### Assignment:
Give back all the entries below. Omit none of them.
━━ Data in this exercise ━━
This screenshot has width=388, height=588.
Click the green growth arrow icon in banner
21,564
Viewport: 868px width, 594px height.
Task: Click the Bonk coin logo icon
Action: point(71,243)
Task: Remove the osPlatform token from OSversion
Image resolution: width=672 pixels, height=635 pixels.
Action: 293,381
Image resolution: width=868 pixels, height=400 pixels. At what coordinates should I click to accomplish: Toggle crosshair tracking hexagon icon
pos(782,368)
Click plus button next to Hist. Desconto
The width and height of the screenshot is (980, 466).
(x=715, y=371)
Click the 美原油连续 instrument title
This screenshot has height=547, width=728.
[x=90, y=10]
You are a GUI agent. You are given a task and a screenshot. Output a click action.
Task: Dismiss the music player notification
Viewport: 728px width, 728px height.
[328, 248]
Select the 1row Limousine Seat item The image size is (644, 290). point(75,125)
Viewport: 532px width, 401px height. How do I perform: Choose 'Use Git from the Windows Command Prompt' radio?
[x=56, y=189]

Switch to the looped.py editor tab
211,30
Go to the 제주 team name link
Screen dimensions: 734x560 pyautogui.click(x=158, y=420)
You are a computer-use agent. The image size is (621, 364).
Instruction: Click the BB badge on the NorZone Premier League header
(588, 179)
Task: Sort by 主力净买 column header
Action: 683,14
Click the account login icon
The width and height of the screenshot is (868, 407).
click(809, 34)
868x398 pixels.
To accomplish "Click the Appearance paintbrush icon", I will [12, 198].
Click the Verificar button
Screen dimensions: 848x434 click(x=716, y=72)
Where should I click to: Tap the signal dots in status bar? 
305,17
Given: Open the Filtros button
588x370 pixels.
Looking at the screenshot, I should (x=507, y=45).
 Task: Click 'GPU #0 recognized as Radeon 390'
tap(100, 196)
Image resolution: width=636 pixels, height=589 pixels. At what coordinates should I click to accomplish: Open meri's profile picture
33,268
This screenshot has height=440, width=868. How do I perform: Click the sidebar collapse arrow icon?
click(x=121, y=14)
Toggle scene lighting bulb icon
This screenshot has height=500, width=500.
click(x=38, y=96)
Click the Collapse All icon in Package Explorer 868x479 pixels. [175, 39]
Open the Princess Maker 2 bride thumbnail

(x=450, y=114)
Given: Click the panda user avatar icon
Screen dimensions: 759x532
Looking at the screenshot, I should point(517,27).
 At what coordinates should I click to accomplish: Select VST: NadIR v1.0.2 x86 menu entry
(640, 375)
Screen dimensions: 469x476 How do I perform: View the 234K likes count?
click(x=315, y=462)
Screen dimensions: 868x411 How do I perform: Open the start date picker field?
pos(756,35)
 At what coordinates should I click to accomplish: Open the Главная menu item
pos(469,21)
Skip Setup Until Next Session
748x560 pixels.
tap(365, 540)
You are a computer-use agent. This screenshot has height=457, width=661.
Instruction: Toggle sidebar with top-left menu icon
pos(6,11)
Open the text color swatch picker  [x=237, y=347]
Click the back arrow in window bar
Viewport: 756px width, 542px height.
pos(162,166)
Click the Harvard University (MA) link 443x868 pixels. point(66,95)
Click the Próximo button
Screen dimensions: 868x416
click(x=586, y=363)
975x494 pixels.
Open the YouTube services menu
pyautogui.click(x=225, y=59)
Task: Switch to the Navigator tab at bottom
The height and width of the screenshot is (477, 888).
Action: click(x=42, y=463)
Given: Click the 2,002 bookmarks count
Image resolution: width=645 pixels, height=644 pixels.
━━━
### Result of this exercise:
This screenshot has width=388, height=588.
Click the green growth arrow icon in banner
21,564
Viewport: 868px width, 594px height.
Task: Click the Bonk coin logo icon
Action: point(71,243)
Task: Remove the osPlatform token from OSversion
Image resolution: width=672 pixels, height=635 pixels.
Action: 293,381
Image resolution: width=868 pixels, height=400 pixels. At what coordinates should I click to accomplish: Toggle crosshair tracking hexagon icon
pos(782,368)
Click plus button next to Hist. Desconto
The width and height of the screenshot is (980, 466).
(x=715, y=371)
Click the 美原油连续 instrument title
This screenshot has height=547, width=728.
[x=90, y=10]
You are a GUI agent. You are given a task and a screenshot. Output a click action.
Task: Dismiss the music player notification
Viewport: 728px width, 728px height.
[328, 248]
Select the 1row Limousine Seat item The image size is (644, 290). point(75,125)
Viewport: 532px width, 401px height. How do I perform: Choose 'Use Git from the Windows Command Prompt' radio?
[x=56, y=189]

Switch to the looped.py editor tab
211,30
Go to the 제주 team name link
Screen dimensions: 734x560 pyautogui.click(x=158, y=420)
You are a computer-use agent. The image size is (621, 364).
Instruction: Click the BB badge on the NorZone Premier League header
(588, 179)
Task: Sort by 主力净买 column header
Action: 683,14
Click the account login icon
The width and height of the screenshot is (868, 407).
click(809, 34)
868x398 pixels.
To accomplish "Click the Appearance paintbrush icon", I will [12, 198].
Click the Verificar button
Screen dimensions: 848x434 click(x=716, y=72)
Where should I click to: Tap the signal dots in status bar? 
305,17
Given: Open the Filtros button
588x370 pixels.
Looking at the screenshot, I should (x=507, y=45).
 Task: Click 'GPU #0 recognized as Radeon 390'
tap(100, 196)
Image resolution: width=636 pixels, height=589 pixels. At what coordinates should I click to accomplish: Open meri's profile picture
33,268
This screenshot has height=440, width=868. How do I perform: Click the sidebar collapse arrow icon?
click(x=121, y=14)
Toggle scene lighting bulb icon
This screenshot has height=500, width=500.
click(x=38, y=96)
Click the Collapse All icon in Package Explorer 868x479 pixels. [175, 39]
Open the Princess Maker 2 bride thumbnail

(x=450, y=114)
Given: Click the panda user avatar icon
Screen dimensions: 759x532
Looking at the screenshot, I should point(517,27).
 At what coordinates should I click to accomplish: Select VST: NadIR v1.0.2 x86 menu entry
(640, 375)
Screen dimensions: 469x476 How do I perform: View the 234K likes count?
click(x=315, y=462)
Screen dimensions: 868x411 How do I perform: Open the start date picker field?
pos(756,35)
 At what coordinates should I click to accomplish: Open the Главная menu item
pos(469,21)
Skip Setup Until Next Session
748x560 pixels.
tap(365, 540)
You are a computer-use agent. This screenshot has height=457, width=661.
Instruction: Toggle sidebar with top-left menu icon
pos(6,11)
Open the text color swatch picker  [x=237, y=347]
Click the back arrow in window bar
Viewport: 756px width, 542px height.
pos(162,166)
Click the Harvard University (MA) link 443x868 pixels. point(66,95)
Click the Próximo button
Screen dimensions: 868x416
click(x=586, y=363)
975x494 pixels.
Open the YouTube services menu
pyautogui.click(x=225, y=59)
Task: Switch to the Navigator tab at bottom
The height and width of the screenshot is (477, 888).
Action: click(x=42, y=463)
Given: Click the 2,002 bookmarks count
Image resolution: width=645 pixels, height=644 pixels.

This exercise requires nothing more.